Mais non, ce n’était ni l’usurier-bijoutier, ni le gentilhomme. M. Morel récapitula :
— La situation me paraît très simple : M lle Chonchon a formellement déclaré que cette bague lui avait été offerte par son amant. Or, nous venons d’apprendre, de l’aveu même des intéressés, que mademoiselle à deux amants. Je lui repose donc la question : lequel de ces deux messieurs…
Juve l’empêcha de terminer.
Depuis quelques instants, il échangeait des signes avec l’infortunée Chonchon.
— Je vous serais très reconnaissant, monsieur le juge, dit-il, de faire sortir pendant quelques instants M. Chambérieux et M. de Tergall.
Ils protestèrent à grand bruit, mais M. Morel s’inclina.
— Je vous en prie, messieurs, n’insistez pas et sortez, leur dit-il. Toutefois, demeurez à la disposition de la Justice, j’aurai peut-être besoin de vous tantôt.
Baissant la tête, Chambérieux se retira, suivi du marquis.
Chonchon remercia Juve d’un sourire.
Quant au policier, il expliquait au magistrat :
— Mademoiselle m’a fait signe, il y a un instant, qu’elle avait une révélation intéressante à nous faire, mais qu’elle préférait ne pas s’expliquer devant « ses amis ».

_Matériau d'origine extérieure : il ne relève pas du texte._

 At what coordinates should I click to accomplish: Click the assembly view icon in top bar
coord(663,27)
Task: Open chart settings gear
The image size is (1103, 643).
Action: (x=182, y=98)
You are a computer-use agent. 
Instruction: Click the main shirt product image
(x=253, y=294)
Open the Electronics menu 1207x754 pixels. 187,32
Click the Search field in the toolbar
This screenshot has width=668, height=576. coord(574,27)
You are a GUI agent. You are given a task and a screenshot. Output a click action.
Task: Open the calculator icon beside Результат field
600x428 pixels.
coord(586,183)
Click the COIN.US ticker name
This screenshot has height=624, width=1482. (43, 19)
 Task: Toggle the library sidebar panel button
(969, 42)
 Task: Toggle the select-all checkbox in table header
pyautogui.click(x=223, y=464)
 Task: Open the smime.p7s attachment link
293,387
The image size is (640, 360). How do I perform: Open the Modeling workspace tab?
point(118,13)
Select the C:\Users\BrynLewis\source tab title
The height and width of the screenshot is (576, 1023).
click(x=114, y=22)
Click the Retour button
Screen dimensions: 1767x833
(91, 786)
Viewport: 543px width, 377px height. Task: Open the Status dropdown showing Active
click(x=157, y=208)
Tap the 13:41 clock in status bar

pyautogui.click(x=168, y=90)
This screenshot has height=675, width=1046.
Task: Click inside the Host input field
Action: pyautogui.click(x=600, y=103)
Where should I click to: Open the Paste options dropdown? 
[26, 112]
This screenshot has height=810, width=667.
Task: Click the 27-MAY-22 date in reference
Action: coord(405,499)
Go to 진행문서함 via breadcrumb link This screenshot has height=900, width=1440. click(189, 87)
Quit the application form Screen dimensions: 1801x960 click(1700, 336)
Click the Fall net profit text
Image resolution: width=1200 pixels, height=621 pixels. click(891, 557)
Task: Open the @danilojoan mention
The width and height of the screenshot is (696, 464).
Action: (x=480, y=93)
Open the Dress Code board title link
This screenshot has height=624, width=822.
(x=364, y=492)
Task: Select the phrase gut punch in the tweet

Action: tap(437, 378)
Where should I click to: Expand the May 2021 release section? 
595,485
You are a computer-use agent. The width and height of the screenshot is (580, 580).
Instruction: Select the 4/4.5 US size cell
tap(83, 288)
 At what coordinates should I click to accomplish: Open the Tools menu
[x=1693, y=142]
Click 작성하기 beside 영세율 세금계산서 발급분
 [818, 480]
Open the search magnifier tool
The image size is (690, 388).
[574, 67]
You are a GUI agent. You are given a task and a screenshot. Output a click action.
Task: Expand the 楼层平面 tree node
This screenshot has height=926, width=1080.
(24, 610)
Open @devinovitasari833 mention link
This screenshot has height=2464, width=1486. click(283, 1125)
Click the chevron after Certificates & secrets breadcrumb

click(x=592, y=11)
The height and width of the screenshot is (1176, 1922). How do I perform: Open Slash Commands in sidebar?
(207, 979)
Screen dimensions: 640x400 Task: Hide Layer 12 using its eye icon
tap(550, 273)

M. Morel comprenant qu’avec de la douceur on obtiendrait tout ce qu’on voudrait de Chonchon, la regarda d’un air bienveillant.
— Venez auprès de moi, mademoiselle, lui dit-il, et ne craignez rien. Vous voyez que nous ne demandons qu’à arranger les choses, qu’à vous être agréables.
Chonchon ne l’entendait pas de cette oreille :
— Eh bien, merci, vous pouvez me passer de la pommade maintenant et me casser du sucre sur le nez, cela n’empêche qu’avec vos sacrées questions de tout à l’heure, vous m’avez brouillée avec mes amants, et des amants par le temps qui court, généreux comme ces types-là, ça ne se trouve pas sous le sabot d’un cheval.
— Ça s’arrangera voyons.
— Non, mais c’est vous qui allez réparer la casse ?
Le magistrat redevint sérieux :
— Voyons, assez plaisanté. Nous voulons bien avoir à votre égard, mademoiselle, de la condescendance et de la familiarité, mais il y a des limites, que l’on ne saurait dépasser sans porter atteinte au prestige de la magistrature. Maintenant, dites-nous vite comment les choses se sont passées dans la réalité.
Chonchon se décida à parler, plus libre, plus confiante désormais, depuis qu’on l’avait éloignée de son couple d’amants.
— Voilà, commença-t-elle, un peu gênée, mais s’enhardissant à mesure, voilà : ce que j’ai dit à monsieur, cette nuit, est exact. On m’a bien donné cette bague, et c’était bien un amant, bien mon amant, mais ni Chambérieux, ni Tergall.
— Alors, un troisième ?
— Et reprit M. Morel, voulez-vous nous dire qui ?
Chonchon parut gênée, rougit, balbutia.
— Vous dites ?
— Je dis, répéta Chonchon, que c’est le curé.